#### Entries provided ####
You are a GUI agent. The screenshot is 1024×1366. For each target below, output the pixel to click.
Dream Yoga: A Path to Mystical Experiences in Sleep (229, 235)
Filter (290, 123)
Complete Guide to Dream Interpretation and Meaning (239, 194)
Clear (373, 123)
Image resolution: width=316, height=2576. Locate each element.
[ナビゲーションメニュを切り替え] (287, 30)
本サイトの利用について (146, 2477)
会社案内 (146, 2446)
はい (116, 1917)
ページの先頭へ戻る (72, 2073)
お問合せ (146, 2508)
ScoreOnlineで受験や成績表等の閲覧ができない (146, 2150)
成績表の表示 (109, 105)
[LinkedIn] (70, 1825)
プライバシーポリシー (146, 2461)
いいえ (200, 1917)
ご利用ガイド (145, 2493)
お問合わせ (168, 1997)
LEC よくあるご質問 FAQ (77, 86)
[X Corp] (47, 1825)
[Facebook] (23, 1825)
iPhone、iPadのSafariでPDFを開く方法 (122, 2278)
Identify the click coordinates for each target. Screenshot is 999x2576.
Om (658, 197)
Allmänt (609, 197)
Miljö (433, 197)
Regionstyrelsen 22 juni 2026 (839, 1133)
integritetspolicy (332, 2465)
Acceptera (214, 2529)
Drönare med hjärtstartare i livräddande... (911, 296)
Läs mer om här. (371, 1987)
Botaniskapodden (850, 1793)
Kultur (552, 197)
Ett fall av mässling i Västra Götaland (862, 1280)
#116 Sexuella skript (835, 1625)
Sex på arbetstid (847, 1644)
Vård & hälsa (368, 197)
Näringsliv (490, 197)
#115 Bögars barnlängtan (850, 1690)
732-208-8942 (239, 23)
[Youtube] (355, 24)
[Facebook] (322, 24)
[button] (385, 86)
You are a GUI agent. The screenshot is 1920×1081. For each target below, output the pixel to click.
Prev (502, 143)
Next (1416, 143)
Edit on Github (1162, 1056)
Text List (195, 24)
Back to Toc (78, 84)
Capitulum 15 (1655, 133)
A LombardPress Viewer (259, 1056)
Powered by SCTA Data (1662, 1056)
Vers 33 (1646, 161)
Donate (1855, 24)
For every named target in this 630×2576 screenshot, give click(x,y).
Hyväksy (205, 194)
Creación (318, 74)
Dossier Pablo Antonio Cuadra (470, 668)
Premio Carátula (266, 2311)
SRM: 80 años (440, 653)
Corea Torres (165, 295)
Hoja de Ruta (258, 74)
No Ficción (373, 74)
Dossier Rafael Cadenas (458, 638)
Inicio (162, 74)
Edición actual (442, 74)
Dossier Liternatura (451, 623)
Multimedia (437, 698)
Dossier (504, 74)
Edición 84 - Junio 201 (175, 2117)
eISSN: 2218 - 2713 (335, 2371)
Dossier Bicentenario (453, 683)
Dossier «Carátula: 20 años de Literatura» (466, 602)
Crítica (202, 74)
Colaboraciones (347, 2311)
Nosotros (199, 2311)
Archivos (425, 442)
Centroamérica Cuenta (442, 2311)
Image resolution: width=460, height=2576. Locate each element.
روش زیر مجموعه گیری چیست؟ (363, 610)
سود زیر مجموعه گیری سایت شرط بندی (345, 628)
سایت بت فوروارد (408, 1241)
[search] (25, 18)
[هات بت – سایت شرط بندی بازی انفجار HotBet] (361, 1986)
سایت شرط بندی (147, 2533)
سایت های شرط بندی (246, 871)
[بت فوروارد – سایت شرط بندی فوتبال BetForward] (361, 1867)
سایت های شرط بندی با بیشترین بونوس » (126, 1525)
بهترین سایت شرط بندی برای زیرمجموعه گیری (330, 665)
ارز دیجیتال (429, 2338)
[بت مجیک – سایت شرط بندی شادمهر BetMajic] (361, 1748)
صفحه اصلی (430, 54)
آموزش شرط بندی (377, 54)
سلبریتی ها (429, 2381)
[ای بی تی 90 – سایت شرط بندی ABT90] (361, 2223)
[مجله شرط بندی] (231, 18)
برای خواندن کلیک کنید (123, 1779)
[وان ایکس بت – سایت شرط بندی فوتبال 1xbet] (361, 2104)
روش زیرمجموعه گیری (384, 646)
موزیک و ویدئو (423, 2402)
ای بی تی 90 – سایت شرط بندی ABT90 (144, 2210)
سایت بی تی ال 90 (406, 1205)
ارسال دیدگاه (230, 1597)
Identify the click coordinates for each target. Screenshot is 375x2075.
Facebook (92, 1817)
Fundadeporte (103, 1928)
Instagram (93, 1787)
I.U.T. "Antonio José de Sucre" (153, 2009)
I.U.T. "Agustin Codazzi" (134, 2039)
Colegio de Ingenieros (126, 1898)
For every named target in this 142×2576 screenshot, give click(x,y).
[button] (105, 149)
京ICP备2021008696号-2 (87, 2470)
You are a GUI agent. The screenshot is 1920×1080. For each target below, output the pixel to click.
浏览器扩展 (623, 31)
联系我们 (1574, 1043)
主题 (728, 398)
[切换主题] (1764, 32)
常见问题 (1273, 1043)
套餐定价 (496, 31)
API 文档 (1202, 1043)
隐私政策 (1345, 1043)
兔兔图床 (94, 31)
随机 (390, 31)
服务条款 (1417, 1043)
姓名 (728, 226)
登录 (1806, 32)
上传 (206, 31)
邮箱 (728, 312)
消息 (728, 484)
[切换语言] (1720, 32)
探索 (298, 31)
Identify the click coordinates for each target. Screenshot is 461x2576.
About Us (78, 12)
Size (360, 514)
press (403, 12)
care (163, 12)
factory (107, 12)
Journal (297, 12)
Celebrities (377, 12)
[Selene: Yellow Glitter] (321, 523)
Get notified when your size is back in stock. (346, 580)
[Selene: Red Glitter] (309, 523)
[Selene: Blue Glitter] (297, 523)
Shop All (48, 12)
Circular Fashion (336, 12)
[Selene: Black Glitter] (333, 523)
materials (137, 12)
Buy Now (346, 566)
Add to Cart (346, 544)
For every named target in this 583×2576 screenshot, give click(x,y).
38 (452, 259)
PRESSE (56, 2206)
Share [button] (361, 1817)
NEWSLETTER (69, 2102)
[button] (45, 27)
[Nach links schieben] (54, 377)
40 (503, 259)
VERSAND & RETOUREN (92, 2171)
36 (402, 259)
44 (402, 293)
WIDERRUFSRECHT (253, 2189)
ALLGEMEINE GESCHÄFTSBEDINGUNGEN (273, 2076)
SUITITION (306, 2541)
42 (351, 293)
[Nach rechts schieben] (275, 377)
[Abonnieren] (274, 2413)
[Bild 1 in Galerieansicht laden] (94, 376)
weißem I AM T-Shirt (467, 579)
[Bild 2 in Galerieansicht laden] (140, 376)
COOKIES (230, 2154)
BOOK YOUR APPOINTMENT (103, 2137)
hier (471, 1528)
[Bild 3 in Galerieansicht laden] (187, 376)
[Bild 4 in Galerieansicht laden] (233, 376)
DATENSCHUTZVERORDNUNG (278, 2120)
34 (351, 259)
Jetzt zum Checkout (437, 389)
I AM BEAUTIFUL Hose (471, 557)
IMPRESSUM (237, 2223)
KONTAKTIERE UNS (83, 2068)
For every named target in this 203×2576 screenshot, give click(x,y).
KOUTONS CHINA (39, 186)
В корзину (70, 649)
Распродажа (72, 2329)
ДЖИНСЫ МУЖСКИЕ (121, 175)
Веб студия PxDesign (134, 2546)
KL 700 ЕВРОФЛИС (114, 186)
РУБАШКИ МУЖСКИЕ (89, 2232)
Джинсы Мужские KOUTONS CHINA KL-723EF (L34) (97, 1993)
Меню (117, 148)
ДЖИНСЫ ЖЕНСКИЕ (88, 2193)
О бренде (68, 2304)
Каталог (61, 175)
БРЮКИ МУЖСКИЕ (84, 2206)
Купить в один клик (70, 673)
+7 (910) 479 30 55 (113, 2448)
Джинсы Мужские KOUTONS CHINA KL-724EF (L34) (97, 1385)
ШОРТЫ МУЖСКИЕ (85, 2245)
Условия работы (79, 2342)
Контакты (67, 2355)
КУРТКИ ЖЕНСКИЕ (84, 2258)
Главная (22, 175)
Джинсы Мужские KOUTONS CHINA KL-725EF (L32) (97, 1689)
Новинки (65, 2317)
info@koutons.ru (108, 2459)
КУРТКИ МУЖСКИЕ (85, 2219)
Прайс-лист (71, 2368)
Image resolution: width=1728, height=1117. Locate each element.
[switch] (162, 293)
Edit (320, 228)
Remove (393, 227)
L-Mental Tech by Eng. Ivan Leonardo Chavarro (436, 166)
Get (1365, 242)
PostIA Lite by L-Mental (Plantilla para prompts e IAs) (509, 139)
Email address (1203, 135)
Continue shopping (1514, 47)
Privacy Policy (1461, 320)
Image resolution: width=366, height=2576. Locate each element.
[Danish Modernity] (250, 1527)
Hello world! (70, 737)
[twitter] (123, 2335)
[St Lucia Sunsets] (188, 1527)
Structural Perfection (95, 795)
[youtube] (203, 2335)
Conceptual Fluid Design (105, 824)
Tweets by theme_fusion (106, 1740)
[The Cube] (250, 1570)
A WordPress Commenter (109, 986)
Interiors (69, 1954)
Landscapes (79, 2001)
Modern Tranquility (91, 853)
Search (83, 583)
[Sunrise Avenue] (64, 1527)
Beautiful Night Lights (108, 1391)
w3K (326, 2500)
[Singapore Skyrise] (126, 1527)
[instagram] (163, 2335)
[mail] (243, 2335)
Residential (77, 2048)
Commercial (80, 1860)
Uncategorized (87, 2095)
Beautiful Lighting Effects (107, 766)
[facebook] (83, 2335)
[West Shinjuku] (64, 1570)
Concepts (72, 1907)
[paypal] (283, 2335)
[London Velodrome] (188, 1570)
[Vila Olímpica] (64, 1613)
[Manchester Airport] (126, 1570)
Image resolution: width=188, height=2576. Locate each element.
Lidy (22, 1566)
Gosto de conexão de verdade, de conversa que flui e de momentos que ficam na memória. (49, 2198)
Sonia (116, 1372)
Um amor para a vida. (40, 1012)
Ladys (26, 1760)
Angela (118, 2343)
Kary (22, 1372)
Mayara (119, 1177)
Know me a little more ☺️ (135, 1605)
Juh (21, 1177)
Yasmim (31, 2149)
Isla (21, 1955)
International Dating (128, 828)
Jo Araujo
####
▸ What the task requires
Reproduce, character for character, only the lines of the preceding data that start at the line with "Dossier Bicentenario (453, 683)" and end at the line with "بهترین سایت شرط", both included.

▸ Reply to the task
Dossier Bicentenario (453, 683)
Dossier «Carátula: 20 años de Literatura» (466, 602)
Crítica (202, 74)
Colaboraciones (347, 2311)
Nosotros (199, 2311)
Archivos (425, 442)
Centroamérica Cuenta (442, 2311)
Image resolution: width=460, height=2576. Locate each element.
روش زیر مجموعه گیری چیست؟ (363, 610)
سود زیر مجموعه گیری سایت شرط بندی (345, 628)
سایت بت فوروارد (408, 1241)
[search] (25, 18)
[هات بت – سایت شرط بندی بازی انفجار HotBet] (361, 1986)
سایت شرط بندی (147, 2533)
سایت های شرط بندی (246, 871)
[بت فوروارد – سایت شرط بندی فوتبال BetForward] (361, 1867)
سایت های شرط بندی با بیشترین بونوس » (126, 1525)
بهترین سایت شرط بندی برای زیرمجموعه گیری (330, 665)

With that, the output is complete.